After 1863 Begbie ceased to teach or hold hospital appointments, though busily occupied in his profession; and in 1869, on the death of his father, he limited himself to consulting practice. In 1870 he was elected a member of the Aesculapian Club. For the remainder of his life he was the most popular and highly esteemed physician in Scotland. The incessant calls made upon him for consultations in the country, involving wearying railway journeys, taxed his strength very severely, and doubtless contributed to the breakdown of his health. In 1875, at the meeting of the British Medical Association in Edinburgh, he was entrusted with the delivery of the address on medicine, and at the same time his own university paid him the compliment of conferring upon him the honorary degree of LL.D. Immediately after this event he was compelled to give up work through an affection of the heart, which closed his life on 25 February 1876. Begbie was well fitted, physically, morally, and intellectually, for the work of his profession, and was, in the highest sense of the word, remarkably successful, not only in relieving the bodily ills of his patients, but in winning their confidence and affection. These qualities gained him deservedly a very high reputation in Scotland.

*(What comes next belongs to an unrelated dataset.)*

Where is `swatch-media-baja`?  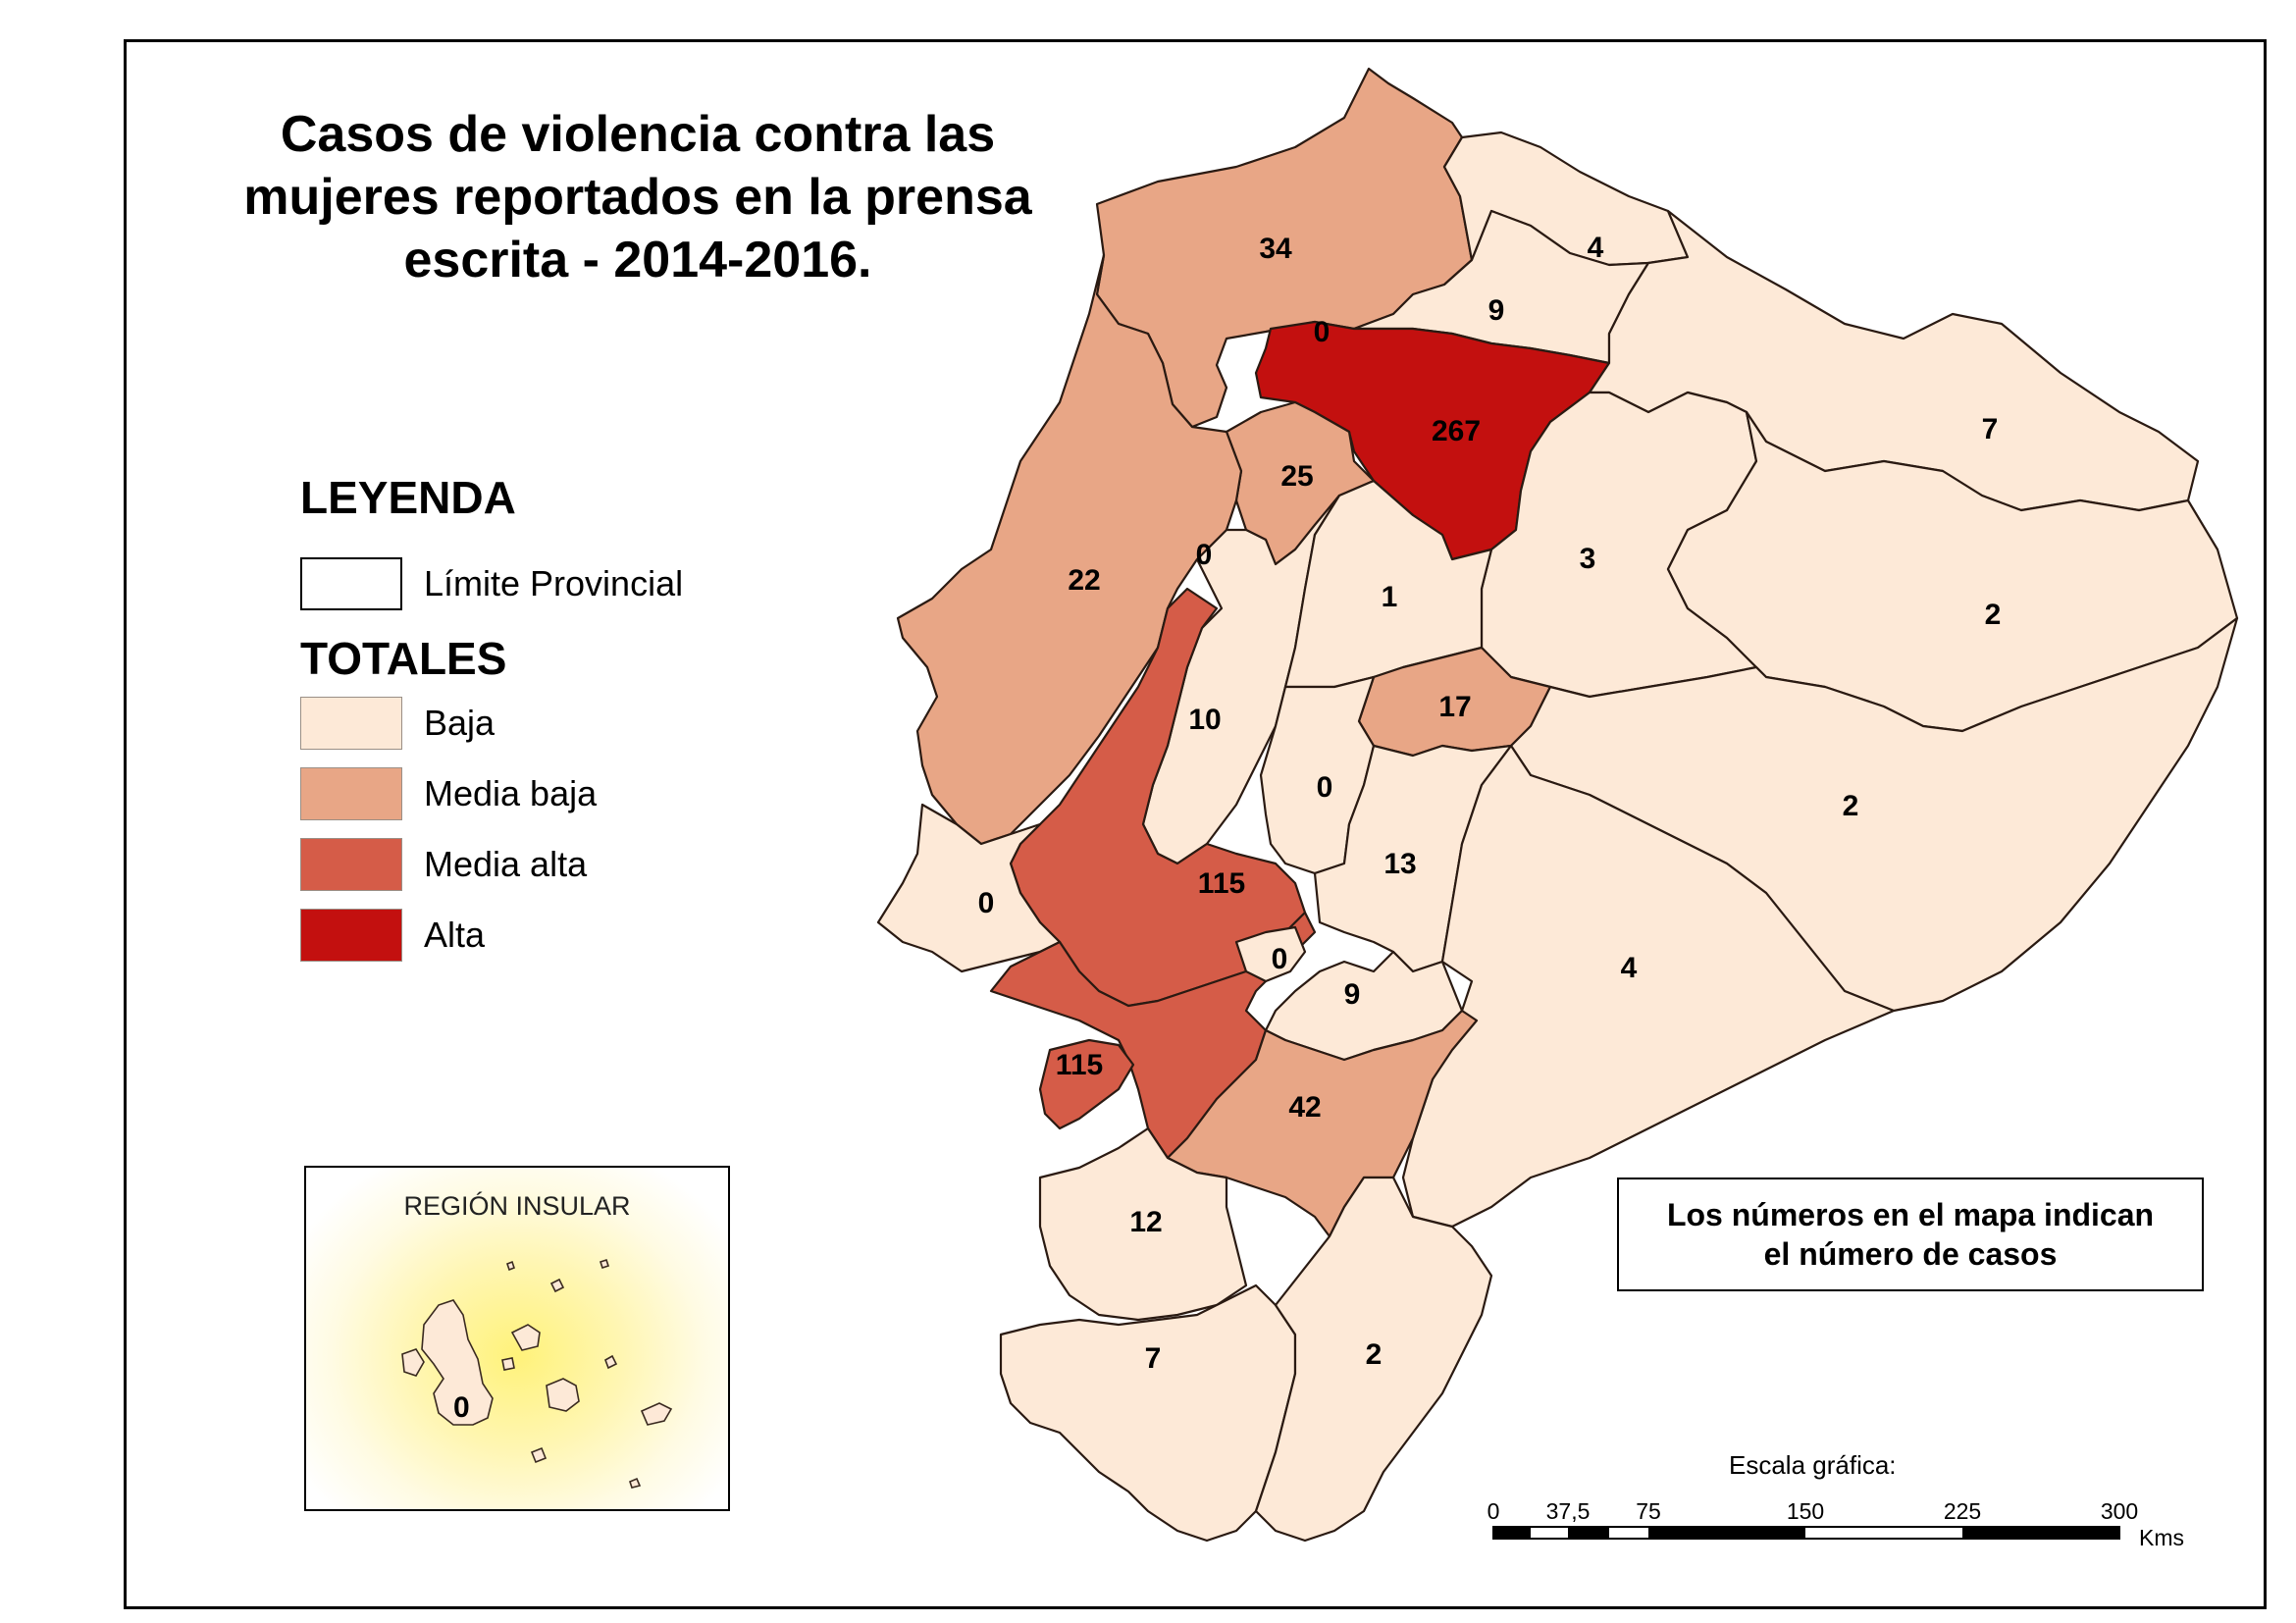
swatch-media-baja is located at coordinates (351, 794).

His writings are characteristic of an able but extremely busy man. They are chiefly accounts of cases with copious comments discussing in almost every instance the views and discoveries of others, without any important original contribution of his own. At the same time these memoirs are very thoroughly done, containing numerous literary references, and not wanting in useful practical hints. Begbie's only separate book was 'A Handy Book of Medical Information and Advice, by a Physician,' published anonymously in 1860, of which a second edition appeared in 1872. He wrote thirteen articles in Reynolds's 'System of Medicine,' of which perhaps the most important were on 'Local Paralysis from Nerve Disease,' 'Dysentery,' 'Fatty Liver,' 'Cancer of the Liver,' &c. The best of his other papers, published in various medical journals, were reprinted by the New Sydenham Society as 'Selections from the Works of the late J. Warburton Begbie, edited [with a memoir] by Dr. Dyce Duckworth,' London, 1882.

Begbie Road, Greenwich, London, SE3, is named in his honour.

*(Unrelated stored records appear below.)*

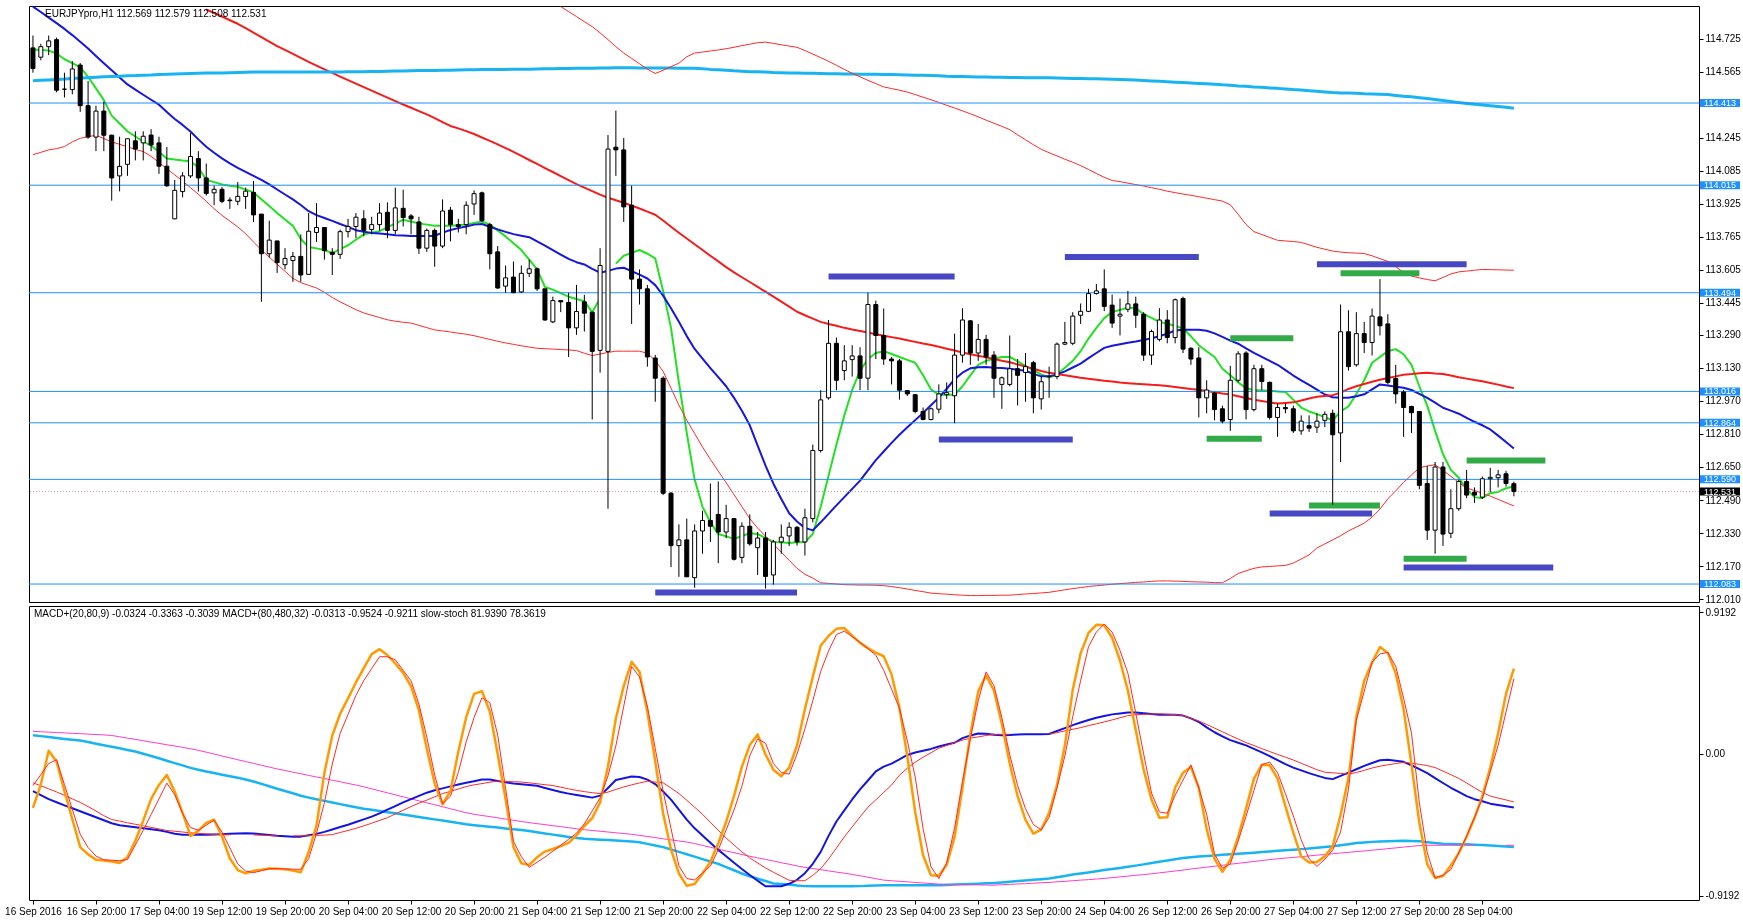 The image size is (1743, 922). I want to click on y-tick-label: 112.810, so click(1724, 434).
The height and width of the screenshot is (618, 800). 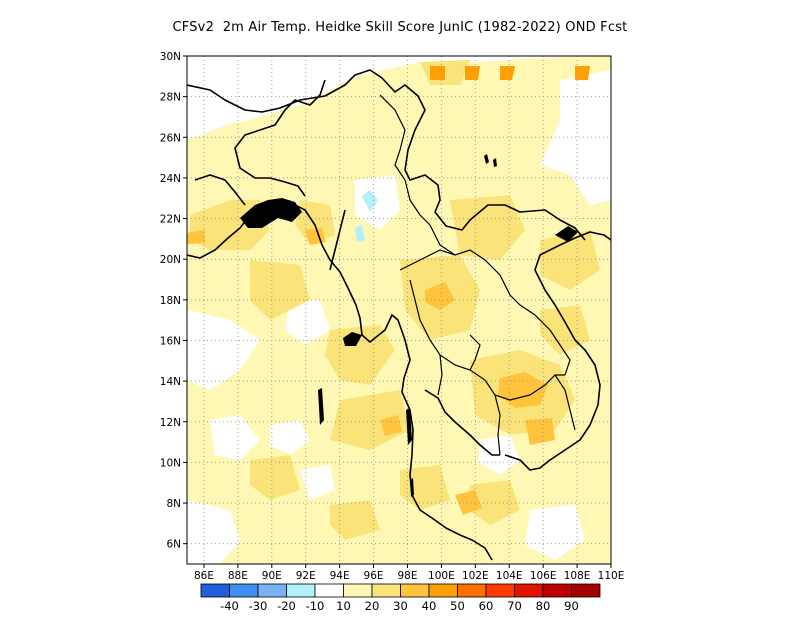 What do you see at coordinates (204, 576) in the screenshot?
I see `lon-tick-label: 86E` at bounding box center [204, 576].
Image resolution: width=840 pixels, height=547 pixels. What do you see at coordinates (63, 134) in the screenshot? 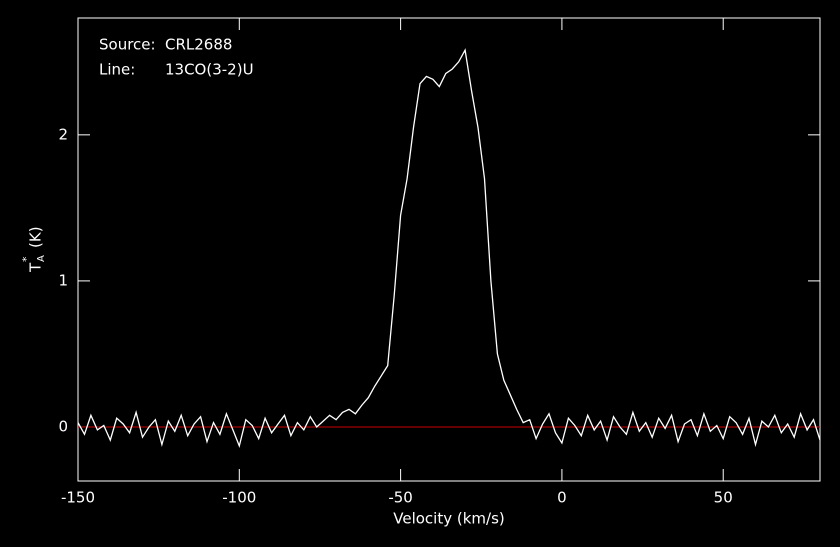
I see `y-tick-label: 2` at bounding box center [63, 134].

In his later life Begbie lived at 16 Great Stuart Street on the Moray Estate in Edinburgh's fashionable West End.

Begbie is buried in Dean Cemetery in western Edinburgh. The grave lies in the north-west section of the first northern extension, north of the westmost roundel. His wife, Anna Maria Churchill lies with him.

==Family==

His eldest son was James Warburton Begbie Jr.

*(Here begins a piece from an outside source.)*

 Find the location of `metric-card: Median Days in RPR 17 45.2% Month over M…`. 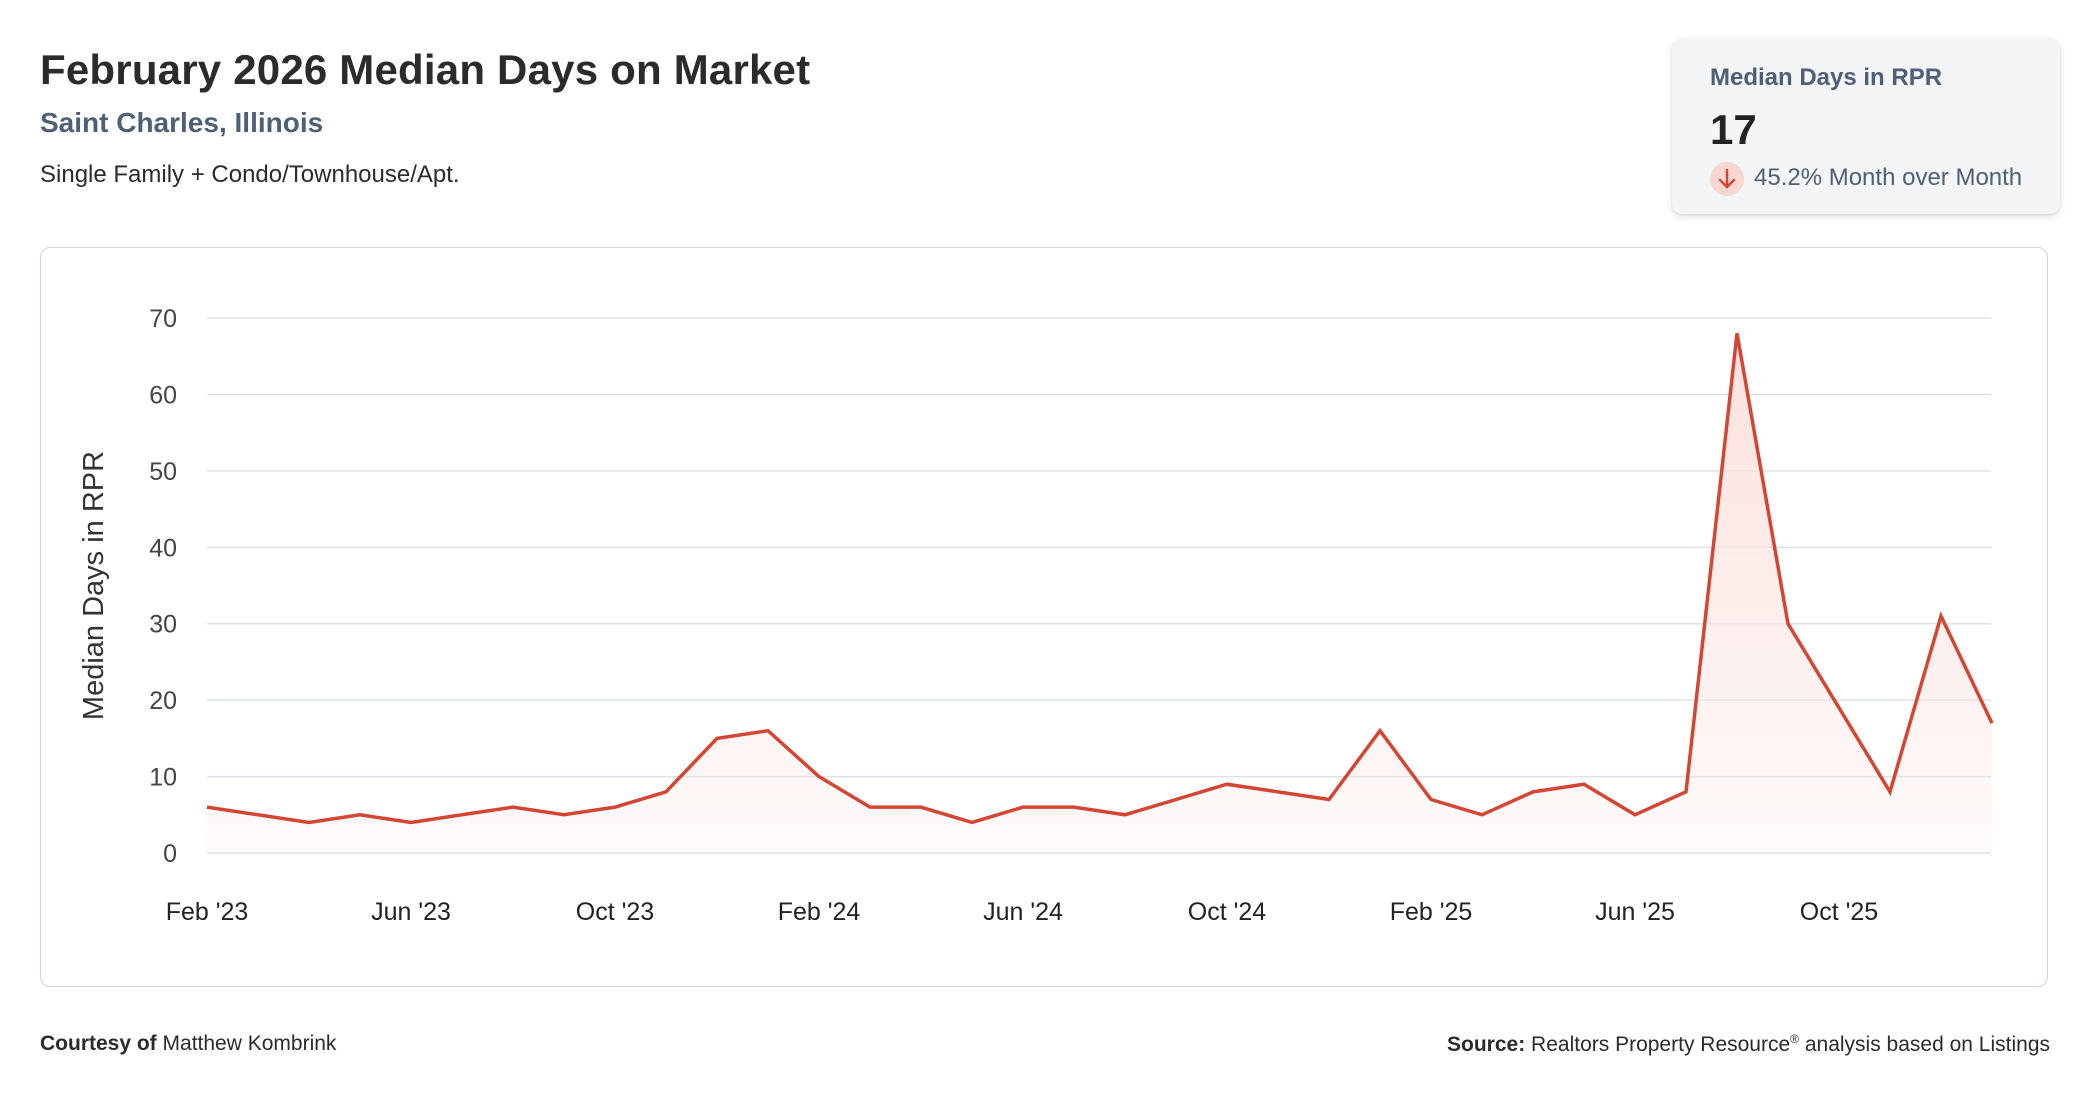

Begbie's daughter Florence Annie Begbie (d.1949) was mother of Alan Lennox-Boyd, 1st Viscount Boyd of Merton (1904-1983).

Begbie's living descendants as of 2017 include James Edward Begbie and Rev. James Luke Begbie. His grandson, James Lorne Begbie, died 11 March 2016.

==Artistic recognition==

A bust of Begbie by Sir John Steell is held at the Royal College of Physicians of Edinburgh.